=== EXCERPT TO READ ===

Introduction

The term glaucoma refers to a group of diseases that have in common a characteristic optic neuropathy with associated visual field loss, for which elevated intraocular pressure (IOP) is one of the primary risk factors.1 The ‘normal’ IOP is a statistical description of the range of IOP in the population, and is not applicable to the individual subject.2 Today, different methods to measure the IOP are available.

The most widely used instrument, considered the international gold standard, is the Goldmann applanation tonometer. Hans Goldmann applied the Imbert–Fick principle which states: ‘the existing pressure in a sphere containing a liquid, whose wall is constituted by a very thin and perfectly elastic membrane, can be measured by an external compression sufficient to transform a portion of spheric surface in a plain surface’. This theoretical sphere is dry, thin-walled, and readily flexible, all features not applicable to the cornea.

The force necessary to flatten the cornea during tonometry can be influenced not only by the IOP but also by corneal characteristics such as central corneal thickness (CCT) , corneal shape and hydratation,3 rigidity of the sclera and the globe.

Goldmann himself, in his first report described some of the possible sources of measurement error.3 He specifically outlined that the theoretical basis for his instrument was calculated for a mean CCT of 500 μm and that the accuracy could vary if CCT was significantly different from this value.

Nowadays, CCT is considered as a possible explanation for glaucoma cases where clinical findings do not match.4 A positive correlation between IOP readings and corneal thickness was found in patients attending a general clinic.5

Recently Henderson et al6 demonstrated that ocular hypertension (OHT) patients with thinner CCT had a significant lower retinal nerve fibre layer thickness measurements compared with both OHT patients with thicker CCT and normal patients, thus suggesting that different CCT values might be associated with different probability of developing glaucoma damage.

The Ocular Hypertension Treatment Study specified some clinical and demographic factors that might represent risk factors for the development of open angle glaucoma. Among them thinner CCT was found to be a significant risk factor.7 The aim of our study was to verify whether there was a correlation between CCT and standard threshold perimetry indices in patients with primary open angle glaucoma (POAG).

Materials and methods

In total, 99 consecutive eyes with POAG treated with IOP-lowering medications for at least 5 years were prospectively recruited. All subjects were Caucasians, had a normal cornea at the slit-lamp, had no signs or history of corneal surgery or disease, and were phakic. Visual fields were assessed by a Humphrey Field Analyzer 750 (HFA, Humphrey, Inc., San Leandro, CA, USA), 24-2 SITA (Swedish Interactive Threshold Algorithm) standard, program full threshold. Mean deviation (MD) and pattern standard deviation (PSD) were considered in this study.

=== DATA TO EXAMINE ===

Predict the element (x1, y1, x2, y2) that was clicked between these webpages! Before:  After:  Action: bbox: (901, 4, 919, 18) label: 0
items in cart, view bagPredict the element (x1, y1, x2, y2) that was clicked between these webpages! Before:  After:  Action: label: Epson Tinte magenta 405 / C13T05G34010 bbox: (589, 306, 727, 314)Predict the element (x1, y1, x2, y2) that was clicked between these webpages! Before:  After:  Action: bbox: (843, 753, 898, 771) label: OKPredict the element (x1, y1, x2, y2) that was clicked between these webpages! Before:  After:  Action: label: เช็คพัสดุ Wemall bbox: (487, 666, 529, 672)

===

[TASK DESCRIPTION]
Return everything in the glaucoma text from "Materials and methods" down to "in this study.", copied word for word. The records play no part in what is asked here.

[TASK ANSWER]
Materials and methods

In total, 99 consecutive eyes with POAG treated with IOP-lowering medications for at least 5 years were prospectively recruited. All subjects were Caucasians, had a normal cornea at the slit-lamp, had no signs or history of corneal surgery or disease, and were phakic. Visual fields were assessed by a Humphrey Field Analyzer 750 (HFA, Humphrey, Inc., San Leandro, CA, USA), 24-2 SITA (Swedish Interactive Threshold Algorithm) standard, program full threshold. Mean deviation (MD) and pattern standard deviation (PSD) were considered in this study.